**Set problem 1:**
From the post on cash-for-amendments, extract everything from "Sunday, 25 January" down to "doesn't get any.".
**Set problem 2:**
In the post on cash-for-amendments, what happened to the two MPs involved the last time this occurred?
**Set problem 3:**
Say whether each statement agrees with the post on cash-for-amendments, answering yes or no and quoting the deciding words: (a) The peers were caught in an undercover operation. (b) A Lord's pay can be confiscated. (c) The Whip mentioned is named Moonie.

**Passage given:**
::::::

Sunday, 25 January 2009

Cash-for-amendments?

According to the Times, four Labour peers have been caught in an undercover operation offering to amend legislation in return for cash. This is of course highly disturbing and if these allegations are true I hope all four of them are expelled from the House at the very least. I'm not sure under what heading they might be guilty of a criminal offence; nobody was convicted the last time this happened, though both MPs involved retired in disgrace. I hope there's something, because I don't see what else you can do to a Lord other than kick him out. You can't even confiscate his pay, because he doesn't get any.

Also, one has to wonder about the names of those involved. The mental health of a Defence procurement minister called Moonie must be in question ('a dangerous and secretive cult', equally applicable to the Unification Church or the defence lobbyists' association). On the other hand, how can one not feel sorry for a Whip named Snape? His children must give him a terribly hard time.

Saturday, 10 January 2009

"No, We Can't!"

::::::

**Data lines:**
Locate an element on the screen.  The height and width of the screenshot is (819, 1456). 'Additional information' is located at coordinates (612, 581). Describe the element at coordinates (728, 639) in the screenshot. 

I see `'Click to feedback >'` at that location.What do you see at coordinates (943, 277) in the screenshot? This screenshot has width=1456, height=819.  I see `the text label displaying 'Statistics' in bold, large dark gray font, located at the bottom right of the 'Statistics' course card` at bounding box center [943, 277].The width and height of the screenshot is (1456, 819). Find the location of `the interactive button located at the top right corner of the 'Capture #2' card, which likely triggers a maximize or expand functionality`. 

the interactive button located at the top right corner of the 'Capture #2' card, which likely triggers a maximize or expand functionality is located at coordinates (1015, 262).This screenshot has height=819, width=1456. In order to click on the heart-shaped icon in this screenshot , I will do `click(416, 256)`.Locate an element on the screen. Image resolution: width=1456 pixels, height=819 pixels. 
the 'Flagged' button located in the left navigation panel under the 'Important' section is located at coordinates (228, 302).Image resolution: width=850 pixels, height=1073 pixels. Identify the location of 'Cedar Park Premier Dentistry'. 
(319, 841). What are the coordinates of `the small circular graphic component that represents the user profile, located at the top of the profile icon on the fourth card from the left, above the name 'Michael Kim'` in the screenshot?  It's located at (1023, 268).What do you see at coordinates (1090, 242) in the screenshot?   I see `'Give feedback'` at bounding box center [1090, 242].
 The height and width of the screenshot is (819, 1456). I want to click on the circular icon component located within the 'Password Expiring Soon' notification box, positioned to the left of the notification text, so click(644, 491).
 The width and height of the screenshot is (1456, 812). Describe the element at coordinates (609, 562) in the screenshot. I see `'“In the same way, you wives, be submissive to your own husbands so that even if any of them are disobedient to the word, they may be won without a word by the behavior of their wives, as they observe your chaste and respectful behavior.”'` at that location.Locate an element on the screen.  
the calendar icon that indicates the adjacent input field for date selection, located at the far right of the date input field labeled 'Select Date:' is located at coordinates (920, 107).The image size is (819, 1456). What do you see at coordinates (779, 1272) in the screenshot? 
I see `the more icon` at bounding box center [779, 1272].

::::::

**Worked answer 1:**
Sunday, 25 January 2009

Cash-for-amendments?

According to the Times, four Labour peers have been caught in an undercover operation offering to amend legislation in return for cash. This is of course highly disturbing and if these allegations are true I hope all four of them are expelled from the House at the very least. I'm not sure under what heading they might be guilty of a criminal offence; nobody was convicted the last time this happened, though both MPs involved retired in disgrace. I hope there's something, because I don't see what else you can do to a Lord other than kick him out. You can't even confiscate his pay, because he doesn't get any.

**Worked answer 2:**
Both retired in disgrace.

**Worked answer 3:**
(a) Yes: "four Labour peers have been caught in an undercover operation"
(b) No: "You can't even confiscate his pay, because he doesn't get any."
(c) No: "a Whip named Snape"